When designing a feature store, the end goal is to generate denormalized tables for consumption. As a design principle, we need to be able to slice data at any “point-in-time” for the purposes for scoring and simulating production. It’s important to consider the nuances in designing a feature store, particularly when differentiating between how practitioneers may build modelling datasets and how modelling datasets may be deployed.
For example, if the deployment pattern is to be run on a weekly basis, then the labels generated in time should reflect the deployment pattern. As a simple example, if are predicting the customer behaviour tomorrow, and scoring happens on a weekly basis, we can only guarentee that our predictions are suitable at the point of scoring. On the other-hand, if we are predicting customer behaviour within the next 28 days, and scoring is done weekly, then we are functionally predicting a customer’s behaviour between 21-28 days (depending on the date of trigger or how the features are generated).
This distinction is important when considering how denormalized tables are built and how scoring mechanism is considers.
Here is a simple example which demonstrates this.
# %matplotlib inline
import pandas as pd
import numpy as np
from plotnine import *
time_daily = pd.date_range('2018-01-01', periods=90, freq='D')
time_weekly = pd.date_range('2018-01-01', periods=90//7, freq='W')
offset = pd.to_numeric(time_daily)[0]
offset2 = (pd.to_numeric(time_daily) - offset)[1]*35
behaviour_daily = np.sin(pd.to_numeric(time_daily)/3000) + (pd.to_numeric(time_daily) - offset)/offset2
behaviour_weekly = np.sin(pd.to_numeric(time_weekly)/3000) + (pd.to_numeric(time_weekly) - offset)/offset2
daily_data = pd.DataFrame({
'Event': time_daily,
'Behaviour': behaviour_daily,
'Granularity': 'daily'
})
weekly_data = pd.DataFrame({
'Event': time_weekly,
'Behaviour': behaviour_weekly,
'Granularity': 'weekly'
})
weekly_data = pd.merge(daily_data[['Event']], weekly_data, how='left').ffill()

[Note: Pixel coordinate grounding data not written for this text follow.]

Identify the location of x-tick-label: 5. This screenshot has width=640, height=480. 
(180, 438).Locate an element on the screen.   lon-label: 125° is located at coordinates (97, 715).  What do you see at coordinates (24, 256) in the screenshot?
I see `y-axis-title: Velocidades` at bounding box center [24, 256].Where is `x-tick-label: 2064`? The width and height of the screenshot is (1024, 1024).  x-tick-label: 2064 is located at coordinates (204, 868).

(ggplot(pd.concat([daily_data, weekly_data]), aes('Event', 'Behaviour', color='Granularity')) + geom_line(size=1) + theme_bw())

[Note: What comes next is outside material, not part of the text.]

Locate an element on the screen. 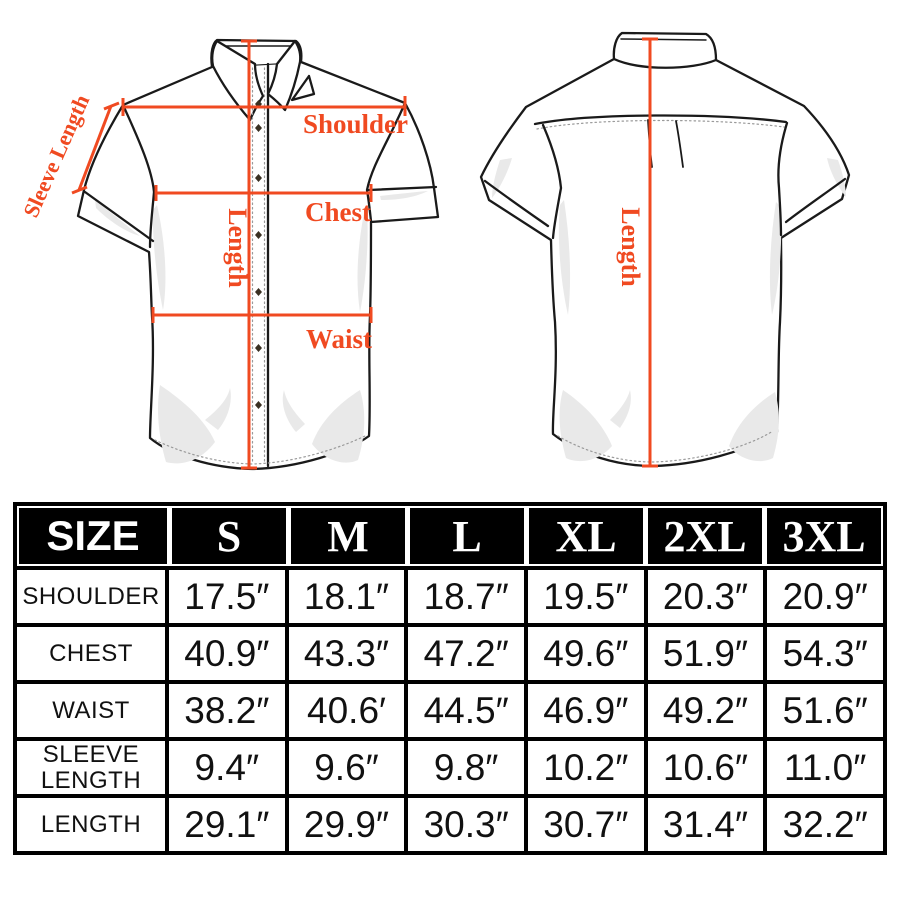 Image resolution: width=900 pixels, height=900 pixels. header-cell-m: M is located at coordinates (348, 536).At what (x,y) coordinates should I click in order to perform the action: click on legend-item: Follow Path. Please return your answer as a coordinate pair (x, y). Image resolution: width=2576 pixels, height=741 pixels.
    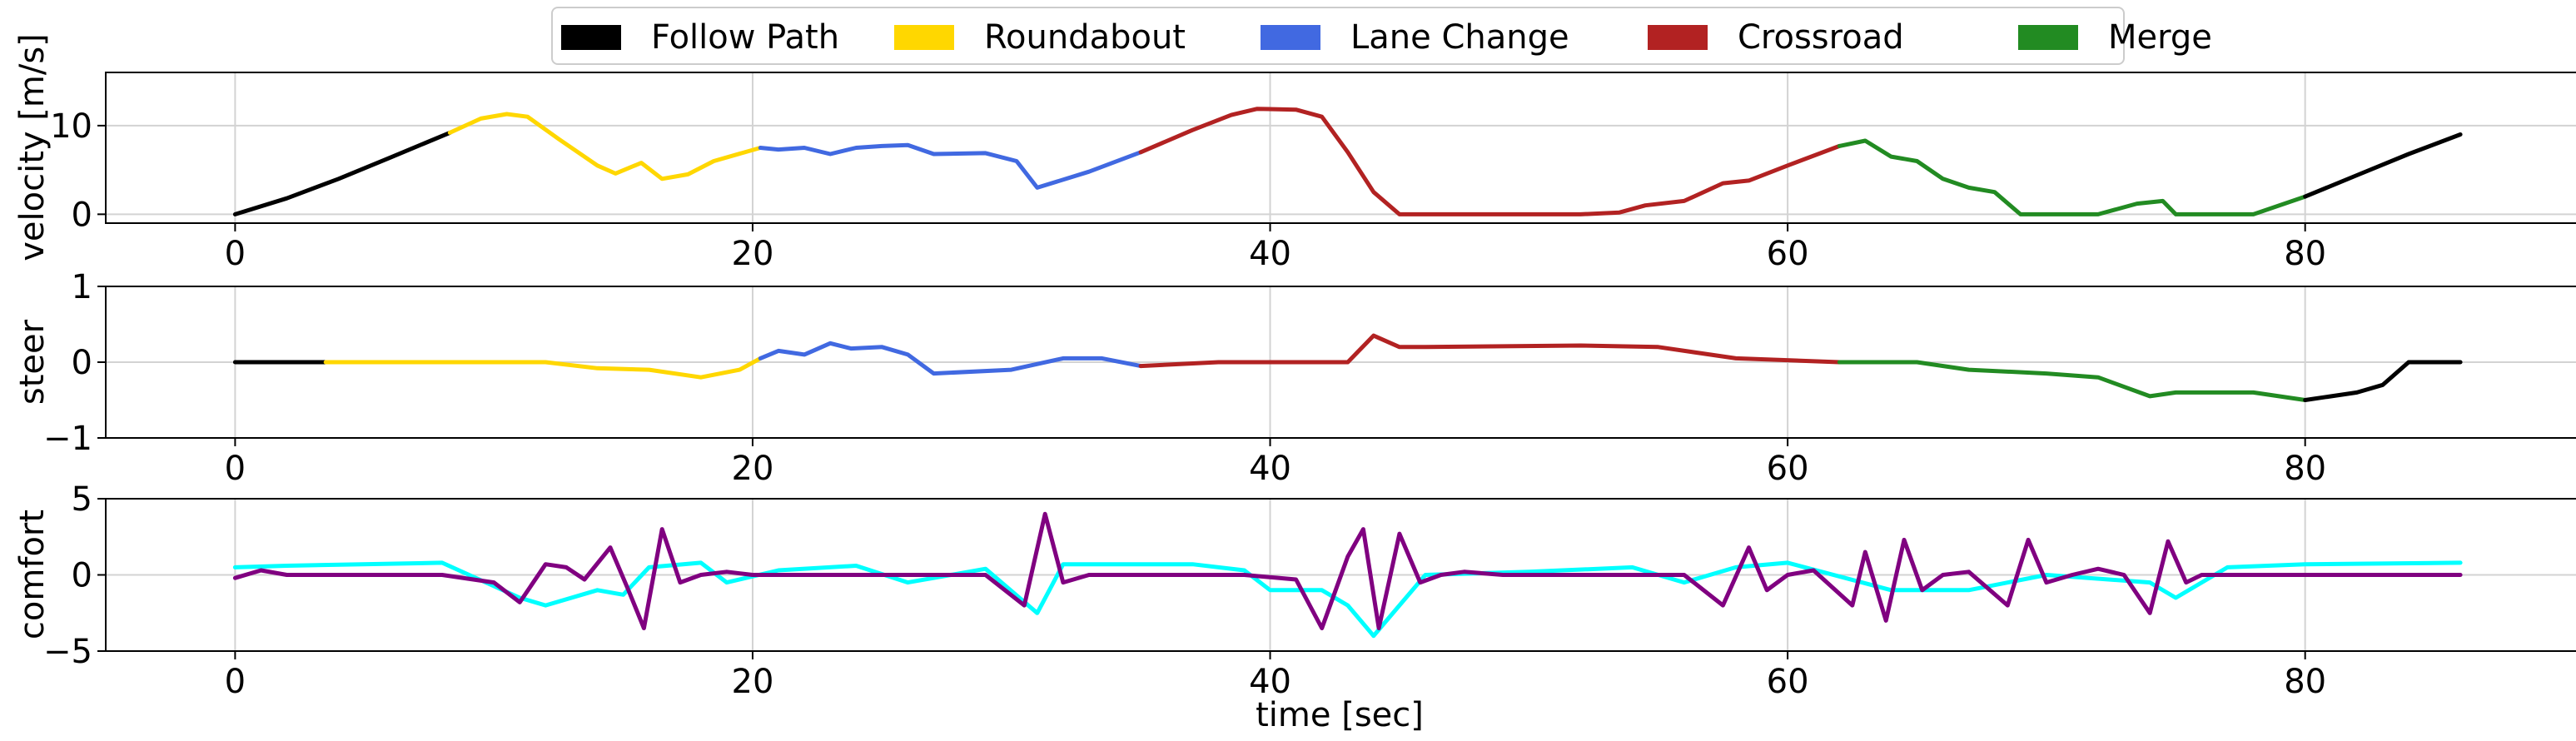
    Looking at the image, I should click on (700, 38).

What this means is that the design of the feature store must also take into consideration how users will build and deploy models as well! Through modelling this appropriately, one can set appropriate expectations and have more reliant metrics before moving ot production.
Some of the drawbacks of this approach is that the features which are served ought to be thought of as “best efforts” rather than the definitive truth. This has nice-ties when we think about loose coupling among different components, however we need to set up expectations for the actual serving of features and the downstream impact that might have on production-grade AI.